US 11,914,461 B1
Organization segmentation for anomaly detection
John Eugene Neystadt, Kfar-Saba (IL); Evgeny Gilgurt, Ramat-Gan (IL); Igor Grossman, Even-Yehuda (IL); and Ori Katz, Kiryat Ono (IL)
Assigned to VARONIS SYSTEMS, INC.
Filed by VARONIS SYSTEMS, INC., New York, NY (US)
Filed on Sep. 13, 2022, as Appl. No. 17/943,230.
Int. Cl. G06F 11/07 (2006.01); G06F 11/34 (2006.01)

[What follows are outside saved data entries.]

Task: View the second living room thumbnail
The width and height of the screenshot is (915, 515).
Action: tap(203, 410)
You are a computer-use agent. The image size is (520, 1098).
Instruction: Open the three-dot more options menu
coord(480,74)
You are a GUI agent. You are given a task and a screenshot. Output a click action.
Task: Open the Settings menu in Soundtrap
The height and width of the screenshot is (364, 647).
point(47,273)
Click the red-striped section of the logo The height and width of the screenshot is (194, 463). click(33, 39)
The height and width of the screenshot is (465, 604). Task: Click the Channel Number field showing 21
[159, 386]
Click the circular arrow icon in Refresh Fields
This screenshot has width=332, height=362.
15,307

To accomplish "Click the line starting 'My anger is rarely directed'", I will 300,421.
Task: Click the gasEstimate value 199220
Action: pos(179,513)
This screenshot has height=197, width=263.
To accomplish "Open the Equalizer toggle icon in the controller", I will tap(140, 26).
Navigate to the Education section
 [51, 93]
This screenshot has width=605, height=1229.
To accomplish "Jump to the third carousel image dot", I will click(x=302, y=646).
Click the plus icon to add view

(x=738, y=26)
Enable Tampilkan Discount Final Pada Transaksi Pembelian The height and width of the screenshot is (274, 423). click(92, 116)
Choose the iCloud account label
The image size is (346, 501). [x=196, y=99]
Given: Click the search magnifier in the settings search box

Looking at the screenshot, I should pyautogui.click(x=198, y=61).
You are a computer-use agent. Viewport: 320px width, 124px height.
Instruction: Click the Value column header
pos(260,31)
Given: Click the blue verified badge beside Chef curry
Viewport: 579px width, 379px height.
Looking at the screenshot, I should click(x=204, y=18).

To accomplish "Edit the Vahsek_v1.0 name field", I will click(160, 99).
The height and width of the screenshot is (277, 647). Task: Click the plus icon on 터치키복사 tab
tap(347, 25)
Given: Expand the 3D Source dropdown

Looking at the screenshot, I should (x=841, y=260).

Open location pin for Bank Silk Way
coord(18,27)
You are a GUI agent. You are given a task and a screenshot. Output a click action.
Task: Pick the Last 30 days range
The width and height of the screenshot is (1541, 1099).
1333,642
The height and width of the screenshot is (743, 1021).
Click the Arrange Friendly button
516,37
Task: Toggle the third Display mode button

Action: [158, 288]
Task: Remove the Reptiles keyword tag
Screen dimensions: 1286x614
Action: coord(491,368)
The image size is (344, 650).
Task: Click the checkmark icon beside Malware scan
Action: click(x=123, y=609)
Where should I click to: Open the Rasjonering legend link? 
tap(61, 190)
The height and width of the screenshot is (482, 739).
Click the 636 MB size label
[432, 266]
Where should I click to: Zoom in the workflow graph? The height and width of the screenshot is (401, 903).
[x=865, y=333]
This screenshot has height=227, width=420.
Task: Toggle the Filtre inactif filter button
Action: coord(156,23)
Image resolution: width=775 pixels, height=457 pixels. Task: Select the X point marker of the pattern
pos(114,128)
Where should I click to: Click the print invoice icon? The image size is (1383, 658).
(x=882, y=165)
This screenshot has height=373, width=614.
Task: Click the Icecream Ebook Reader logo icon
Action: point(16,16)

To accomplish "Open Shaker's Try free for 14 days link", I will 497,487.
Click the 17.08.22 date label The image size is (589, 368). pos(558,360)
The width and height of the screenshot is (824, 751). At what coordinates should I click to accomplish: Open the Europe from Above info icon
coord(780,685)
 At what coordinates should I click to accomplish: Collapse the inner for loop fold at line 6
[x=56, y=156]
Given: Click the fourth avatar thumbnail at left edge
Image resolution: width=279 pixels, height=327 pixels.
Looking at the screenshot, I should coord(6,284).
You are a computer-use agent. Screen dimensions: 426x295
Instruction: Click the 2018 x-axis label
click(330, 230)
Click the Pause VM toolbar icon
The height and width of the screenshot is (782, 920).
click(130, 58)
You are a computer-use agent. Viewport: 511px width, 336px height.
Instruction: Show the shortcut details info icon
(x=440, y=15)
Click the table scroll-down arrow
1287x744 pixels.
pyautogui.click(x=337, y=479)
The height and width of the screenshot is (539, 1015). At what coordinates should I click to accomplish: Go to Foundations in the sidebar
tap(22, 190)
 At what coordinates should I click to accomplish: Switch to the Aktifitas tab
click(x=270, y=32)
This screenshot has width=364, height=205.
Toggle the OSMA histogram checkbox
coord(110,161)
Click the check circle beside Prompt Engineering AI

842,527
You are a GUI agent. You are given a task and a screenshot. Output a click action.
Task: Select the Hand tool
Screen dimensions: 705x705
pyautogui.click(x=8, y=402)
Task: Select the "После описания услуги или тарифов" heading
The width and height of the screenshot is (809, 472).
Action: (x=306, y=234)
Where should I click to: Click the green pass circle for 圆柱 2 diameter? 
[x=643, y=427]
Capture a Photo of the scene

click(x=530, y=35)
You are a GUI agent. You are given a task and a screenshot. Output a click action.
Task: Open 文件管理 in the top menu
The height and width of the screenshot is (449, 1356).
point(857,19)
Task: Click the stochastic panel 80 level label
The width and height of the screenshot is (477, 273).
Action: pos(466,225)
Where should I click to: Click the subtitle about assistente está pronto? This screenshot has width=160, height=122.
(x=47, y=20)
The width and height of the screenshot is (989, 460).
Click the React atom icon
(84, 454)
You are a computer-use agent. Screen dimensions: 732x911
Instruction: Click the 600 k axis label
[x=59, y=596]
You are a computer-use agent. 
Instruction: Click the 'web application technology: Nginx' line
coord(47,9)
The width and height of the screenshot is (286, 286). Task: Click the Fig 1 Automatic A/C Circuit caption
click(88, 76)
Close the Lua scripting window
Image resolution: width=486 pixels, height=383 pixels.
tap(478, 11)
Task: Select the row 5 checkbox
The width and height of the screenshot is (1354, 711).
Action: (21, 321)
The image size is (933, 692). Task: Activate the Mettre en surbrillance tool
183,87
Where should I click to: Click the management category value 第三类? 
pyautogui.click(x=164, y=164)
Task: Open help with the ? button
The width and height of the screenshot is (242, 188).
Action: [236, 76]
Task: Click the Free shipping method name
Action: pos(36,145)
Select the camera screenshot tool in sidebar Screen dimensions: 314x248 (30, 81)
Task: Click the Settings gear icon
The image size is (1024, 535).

CPC G06F 11/0781 (2013.01) [G06F 11/0793 (2013.01); G06F 11/3447 (2013.01)] 20 Claims
OG exemplary drawing
 
1. A method of detecting and handling anomalies in a network, comprising:
collecting meta-data related to an environment of each organization using the network; wherein each organization deploys one or more computers connected to the network;
extracting features from the meta-data;
clustering organizations having common features into segments;
collecting training data from all organizations;
grouping the training data according to the segments;
training a model for each segment with event data to detect and handle anomalies;
analyzing event data of a segment with a respective model for that segment:
providing a decision score responsive to the analyzing; and
handling the anomaly based on the decision score.